Benjamin Secher is won over by the easy charm of Boing! at Sadler's Wells.

3 out of 5 stars
Boing! at Sadler's Wells
Sets its sights a little low: Boing! at Sadler's Wells Photo: Fallows Creative

As the father of two children under three, my advance feelings about Boing!, the new Sadler’s Wells Christmas show for kids, could be summed up in a single phrase: déjà vu.

In Boing! two grown men in pyjamas – b-boy dancers Wilkie Branson and Joel Daniel, who, along with the director Sally Cookson, initiated this production at Bristol Old Vic – pretend to be young brothers on Christmas Eve. Gripped by anticipation of Santa’s imminent arrival, the insomniac siblings leap about on a springy bed that dominates the stage and tussle acrobatically over their teddy bears.

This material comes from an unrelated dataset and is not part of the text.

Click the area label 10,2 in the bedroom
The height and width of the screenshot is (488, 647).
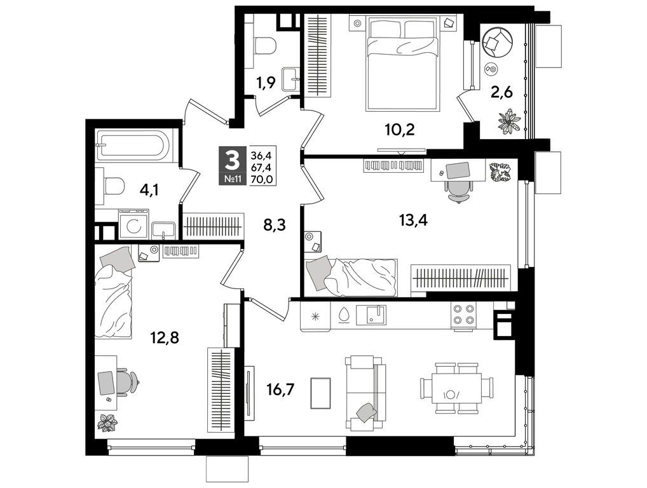coord(400,130)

Scarcely a day passes in our house without a bed being jumped on; the thud of toys hurled across a room is a recurring theme on the soundtrack to my life. And if you are looking for wily ways to outfox sleep, you could do worse than ask my children. So as my eldest, Oscar, and I headed to Boing! at the weekend, I couldn’t quite shake the feeling that I might as well be taking a pony to watch a pantomime horse.

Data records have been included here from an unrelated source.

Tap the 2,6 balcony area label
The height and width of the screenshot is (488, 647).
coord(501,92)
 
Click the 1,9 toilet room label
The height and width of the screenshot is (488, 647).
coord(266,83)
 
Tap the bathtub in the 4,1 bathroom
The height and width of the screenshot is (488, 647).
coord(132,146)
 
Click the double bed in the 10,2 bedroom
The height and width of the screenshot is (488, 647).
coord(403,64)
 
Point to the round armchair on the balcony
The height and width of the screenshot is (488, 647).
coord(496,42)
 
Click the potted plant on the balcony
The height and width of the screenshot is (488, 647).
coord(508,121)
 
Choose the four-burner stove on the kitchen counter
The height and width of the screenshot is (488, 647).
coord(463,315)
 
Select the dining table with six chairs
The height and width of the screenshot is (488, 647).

I needn’t have worried. If Oscar was unconvinced by Branson and Daniel’s attempts to recreate the absolute commitment and unforced glee with which small children routinely embark on so many of the activities depicted, he didn’t say. If he was disappointed by the odd lapse in choreographic precision, or troubled by the slightly grating way in which the dancers would burst into shouty speech, he didn’t let on.

While older children in the audience laughed and hollered as the dancers clowned and bounced and, in a rare burst of absolute physical virtuosity, transformed themselves into free-wheeling robots, Oscar spent the 50-minute duration of the show, his first experience of live theatre, in a sort of stern reverie, teetering somewhere between awe and suspicion. Only on the way out did he start talking about the things he’d liked: the music (a reassuringly gentle score by Alex Vann), the scribble-covered set, the “boinging”.

In the end, the easy charm of Boing! won me over, too, although I couldn’t help regretting that, in aiming at a young audience, it sets its sights a little low. An extended sequence during which the brothers used a duvet to catapult their cuddly toys into the air was one of many that felt too slight, too like something we could all do at home. Whereas the astonishing instant in which Daniel, lying flat on his back, sprang up like a startled salmon and onto his feet – now that was something I hadn’t seen before.